Phase III, randomized study of dual human epidermal growth factor receptor 2 (HER2) blockade with lapatinib plus trastuzumab in combination with an aromatase inhibitor in postmenopausal women with HER2-positive, hormone receptor–positive metastatic breast cancer: ALTERNATIVE
Journal of Clinical Oncology Dec 22, 2017
Johnston SRD, et al. - Researchers performed the ALTERNATIVE study to evaluate the efficacy and safety of dual HER2 blockade plus aromatase inhibitor (AI) in postmenopausal women with HER2-positive/HR-positive metastatic breast cancer (MBC) who received prior endocrine therapy (ET) and prior neo(adjuvant)/first-line trastuzumab (TRAS) plus chemotherapy. Dual HER2 blockade with LAP + TRAS + AI vs TRAS + AI demonstrated a higher progression-free survival benefit in patients with HER2-positive/HR-positive MBC. For this patient population, this combination proved an effective and safe chemotherapy-sparing alternative treatment regimen.
Methods
- Researchers randomized patients (1:1:1) to receive lapatinib (LAP) + TRAS + AI, TRAS + AI, or LAP + AI.
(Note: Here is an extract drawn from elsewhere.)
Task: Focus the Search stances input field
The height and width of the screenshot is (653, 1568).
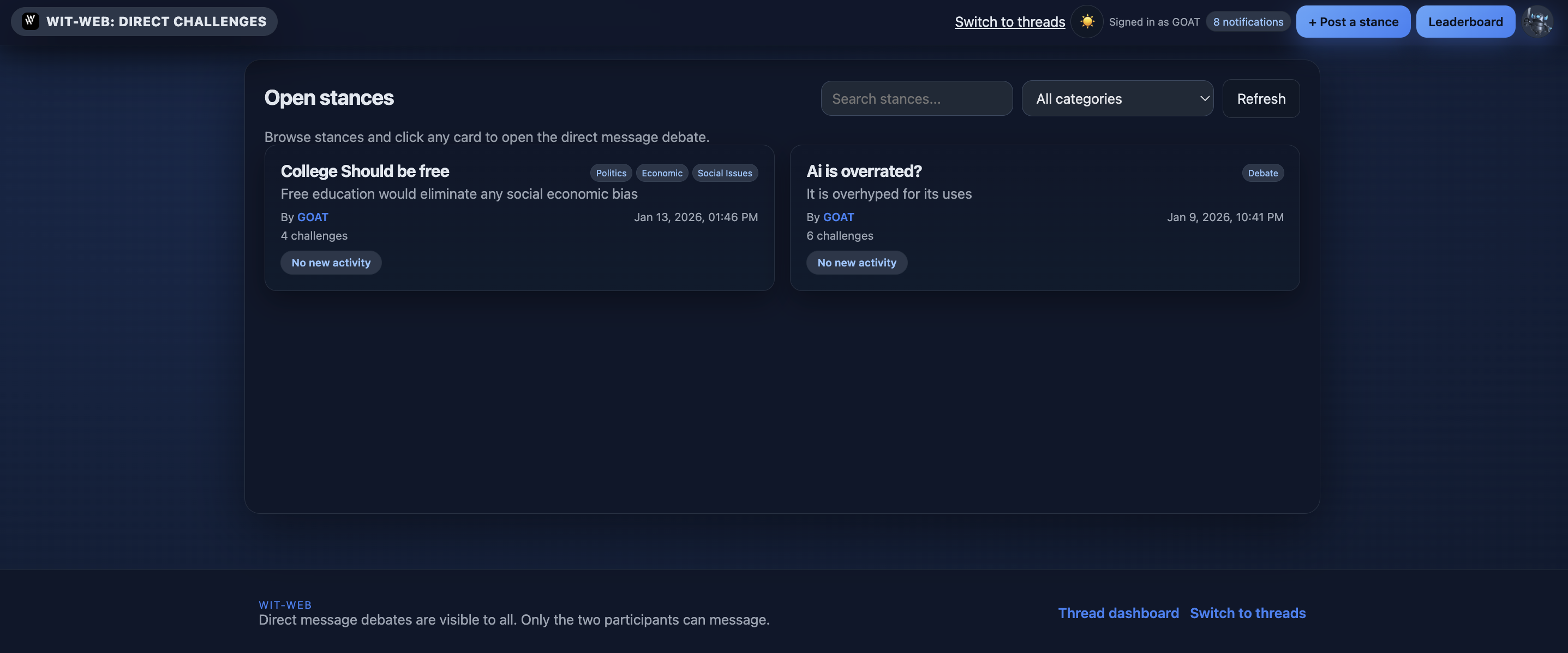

- They excluded patients for whom chemotherapy was intended.
- Progression-free survival (PFS; investigator assessed) with LAP + TRAS + AI vs TRAS + AI was observed as the primary end point.
- PFS (comparison of other arms), overall survival, overall response rate, clinical benefit rate, and safety were the secondary end points.
Results
- This analysis included 355 patients: LAP + TRAS + AI (n = 120), TRAS + AI (n = 117), and LAP + AI (n = 118).
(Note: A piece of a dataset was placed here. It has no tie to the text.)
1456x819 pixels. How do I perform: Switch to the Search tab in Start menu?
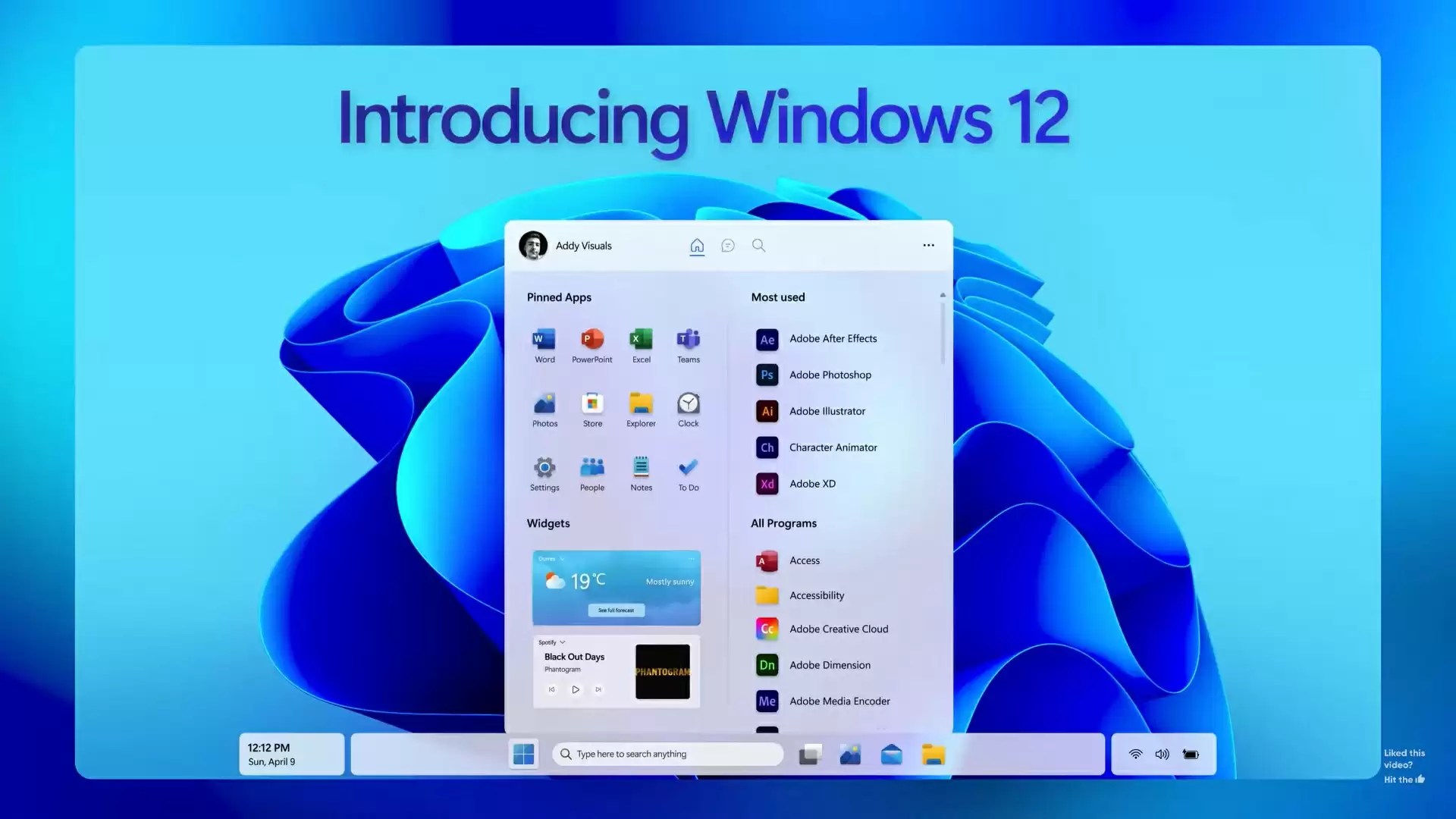[758, 245]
- Baseline characteristics were balanced.
- The study met its primary end point; LAP + TRAS + AI vs TRAS + AI indicated superior PFS (median PFS, 11 v 5.7 months; hazard ratio, 0.62; 95% CI, 0.45 to 0.88; P=.0064).
- Predefined subgroups indicated consistent PFS benefit.
- LAP + TRAS + AI was also superior in terms of overall response rate, clinical benefit rate, and overall survival.
- The median PFS with LAP + AI vs TRAS + AI was 8.3 vs 5.7 months (hazard ratio, 0.71; 95% CI, 0.51 to 0.98; P=.0361).
- With LAP + TRAS + AI, TRAS + AI, and LAP + AI, common adverse events (AEs; ≥ 15%) were diarrhea (69%, 9%, and 51%, respectively), rash (36%, 2%, and 28%, respectively), nausea (22%, 9%, and 22%, respectively), and paronychia (30%, 0%, and 15%, respectively), mostly grade 1 or 2.
- Across the three groups, serious AEs were reported similarly.
- AEs leading to discontinuation were lower with LAP + TRAS + AI.